Las mujeres y el nuevo gobierno - Maria Elena Álvarez de Vicencio | La Crónica de Hoy
Facebook Twitter Youtube Sábado 10 de Noviembre, 2018
Las mujeres y el nuevo gobierno | La Crónica de Hoy

Las mujeres y el nuevo gobierno

Maria Elena Álvarez de Vicencio

Las pasadas elecciones en los Estados Unidos dieron cuenta del avance de las mujeres en ese país, 95 de ellas ganaron un escaño. Parecen muchas, pero apenas son el 22 por ciento del total; aumentaron diez a los obtenidos en la pasada elección. Ganaron además la primera Gubernatura; en México estamos esperando la resolución sobre la segunda; en la Cámara de Diputados hay paridad y en el nuevo Ejecutivo habrá  buen número de mujeres.

En todos los países no ha sido tarea fácil lograr el avance de las mujeres para que sean consideradas en igualdad de condiciones que los varones.

En México, aun cuando la Legislación ya lo señala, en la práctica aparece la resistencia a los cambios y particularmente la oposición de los varones que tienen que compartir el poder que les era exclusivo.

Pero el cambio es irreversible y está siendo empujado por las transformaciones sociales que exigen nuevas actitudes ante las demandas económicas de una sociedad de consumo, en  la que las familias ya no pueden subsistir con el salario de uno solo de sus miembros.

Además, la manutención y educación  de los hijos presenta nuevas exigencias que impulsan a reducir el número de ellos. Si se requiere que las mujeres ingresen al campo económico, deberán participar en el campo político, ya que ambos están relacionados.

Los cambios se han reflejado especialmente en la institución familiar, los matrimonios se difieren o suprimen.

Las estadísticas señalan mayor número de divorcios que de matrimonios y hay una drástica disminución en el número de hijos, la media nacional ya está en menos de dos por familia. Esta nueva realidad deberá ser tomada en cuenta para la planeación de las políticas públicas, a fin de que puedan atenuarse sus efectos negativos y potenciar los positivos.

La población mexicana está compuesta por 123.5 millones, de los cuales 65 por ciento es mujer y 55 por ciento es varón. El 65 por ciento está en la edad de 40 a 60 años. El analfabetismo en mujeres de 20 a 64 años es del 6.1 por ciento y el de los varones es de 4.1 por ciento; y entre los de 65 años o más, el 22.2 por ciento de mujeres no sabe leer y la situación de pobreza que afecta casi a la mitad de la población, la sufren en mayor medida las mujeres.

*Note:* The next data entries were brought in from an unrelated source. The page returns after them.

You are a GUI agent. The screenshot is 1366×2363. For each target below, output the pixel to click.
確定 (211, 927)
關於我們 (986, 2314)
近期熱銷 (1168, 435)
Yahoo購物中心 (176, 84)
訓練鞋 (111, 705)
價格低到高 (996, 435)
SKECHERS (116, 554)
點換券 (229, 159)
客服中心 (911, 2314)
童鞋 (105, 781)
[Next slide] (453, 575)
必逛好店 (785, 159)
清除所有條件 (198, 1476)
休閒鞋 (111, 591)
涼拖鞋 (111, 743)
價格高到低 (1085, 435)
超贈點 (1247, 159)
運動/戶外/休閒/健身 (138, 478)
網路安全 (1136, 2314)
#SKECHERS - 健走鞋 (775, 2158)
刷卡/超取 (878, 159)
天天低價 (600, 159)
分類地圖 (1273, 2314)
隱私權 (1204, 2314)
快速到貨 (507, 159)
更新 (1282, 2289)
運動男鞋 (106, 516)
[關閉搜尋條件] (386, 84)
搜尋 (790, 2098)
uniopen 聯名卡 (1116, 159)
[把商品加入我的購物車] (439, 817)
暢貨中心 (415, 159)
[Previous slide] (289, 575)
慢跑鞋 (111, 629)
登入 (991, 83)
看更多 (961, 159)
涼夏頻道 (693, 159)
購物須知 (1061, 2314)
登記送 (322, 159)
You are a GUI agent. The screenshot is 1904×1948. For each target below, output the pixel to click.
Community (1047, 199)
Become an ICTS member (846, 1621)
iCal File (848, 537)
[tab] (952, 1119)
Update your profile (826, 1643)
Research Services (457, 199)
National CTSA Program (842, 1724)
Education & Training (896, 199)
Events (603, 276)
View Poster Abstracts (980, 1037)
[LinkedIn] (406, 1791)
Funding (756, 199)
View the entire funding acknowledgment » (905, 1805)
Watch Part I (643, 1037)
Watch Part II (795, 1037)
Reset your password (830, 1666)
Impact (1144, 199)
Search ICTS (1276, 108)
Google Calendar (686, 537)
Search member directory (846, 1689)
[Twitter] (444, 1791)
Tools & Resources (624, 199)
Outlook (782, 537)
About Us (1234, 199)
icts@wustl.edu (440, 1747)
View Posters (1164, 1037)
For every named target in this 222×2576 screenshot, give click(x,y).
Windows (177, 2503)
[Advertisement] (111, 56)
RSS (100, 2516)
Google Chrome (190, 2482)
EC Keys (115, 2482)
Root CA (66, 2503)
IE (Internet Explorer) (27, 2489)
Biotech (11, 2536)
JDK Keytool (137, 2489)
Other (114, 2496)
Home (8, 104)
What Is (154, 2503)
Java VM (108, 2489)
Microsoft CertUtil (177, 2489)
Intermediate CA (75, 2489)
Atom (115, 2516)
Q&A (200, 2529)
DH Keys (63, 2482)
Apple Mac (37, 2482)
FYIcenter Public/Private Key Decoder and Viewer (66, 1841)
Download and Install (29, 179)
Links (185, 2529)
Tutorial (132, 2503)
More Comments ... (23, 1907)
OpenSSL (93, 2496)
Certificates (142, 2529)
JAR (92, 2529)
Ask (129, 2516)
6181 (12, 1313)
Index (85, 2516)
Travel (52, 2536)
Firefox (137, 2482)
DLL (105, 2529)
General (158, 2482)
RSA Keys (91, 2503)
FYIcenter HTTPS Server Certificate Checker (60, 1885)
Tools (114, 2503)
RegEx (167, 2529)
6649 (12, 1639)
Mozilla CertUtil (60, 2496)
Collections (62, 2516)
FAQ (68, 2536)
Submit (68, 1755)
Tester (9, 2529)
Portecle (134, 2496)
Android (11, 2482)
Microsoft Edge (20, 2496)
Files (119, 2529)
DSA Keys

En la desigualdad entre mujeres y hombres parece no haber responsables directos, imperan prácticas culturales ancestrales, que colocaron a las mujeres como dependientes de los varones y ambos “vivieron aceptando esta realidad”. El cambiarla por la plena igualdad es una tarea que se dificulta, especialmente en los ambientes donde no se tiene acceso a la escolaridad y a una cultura que la propicie. El cambio se podría facilitar con un propósito común de apoyarlo, tanto en los medios de comunicación como en las escuelas desde  preprimaria.

Este cambio, como todos los ocurridos en las sociedades, puede repercutir positiva o negativamente en ellas y será responsabilidad del gobierno y de la misma sociedad, el propiciar lo que la beneficia y neutralizar lo perjudicial.

En nuestro país, con su gran diversidad cultural y social, todavía hay serias resistencias a cambiar y no se han aplicado las medidas suficientes y adecuadas para aprovechar los efectos positivos, como el que la mitad de la población se vuelva productiva.

Se requiere eliminar la violencia política contra ellas; apoyar a las familias; convertir  en escuelas de tiempo completo a todas las de educación básica y compaginar los horarios del trabajo de los padres con los de las escuelas.

En los planes que ha anunciado el nuevo Presidente, no parece prioritario impulsar las políticas públicas que ayudarían a lograr este propósito, pero estamos en tiempo para hacerlo.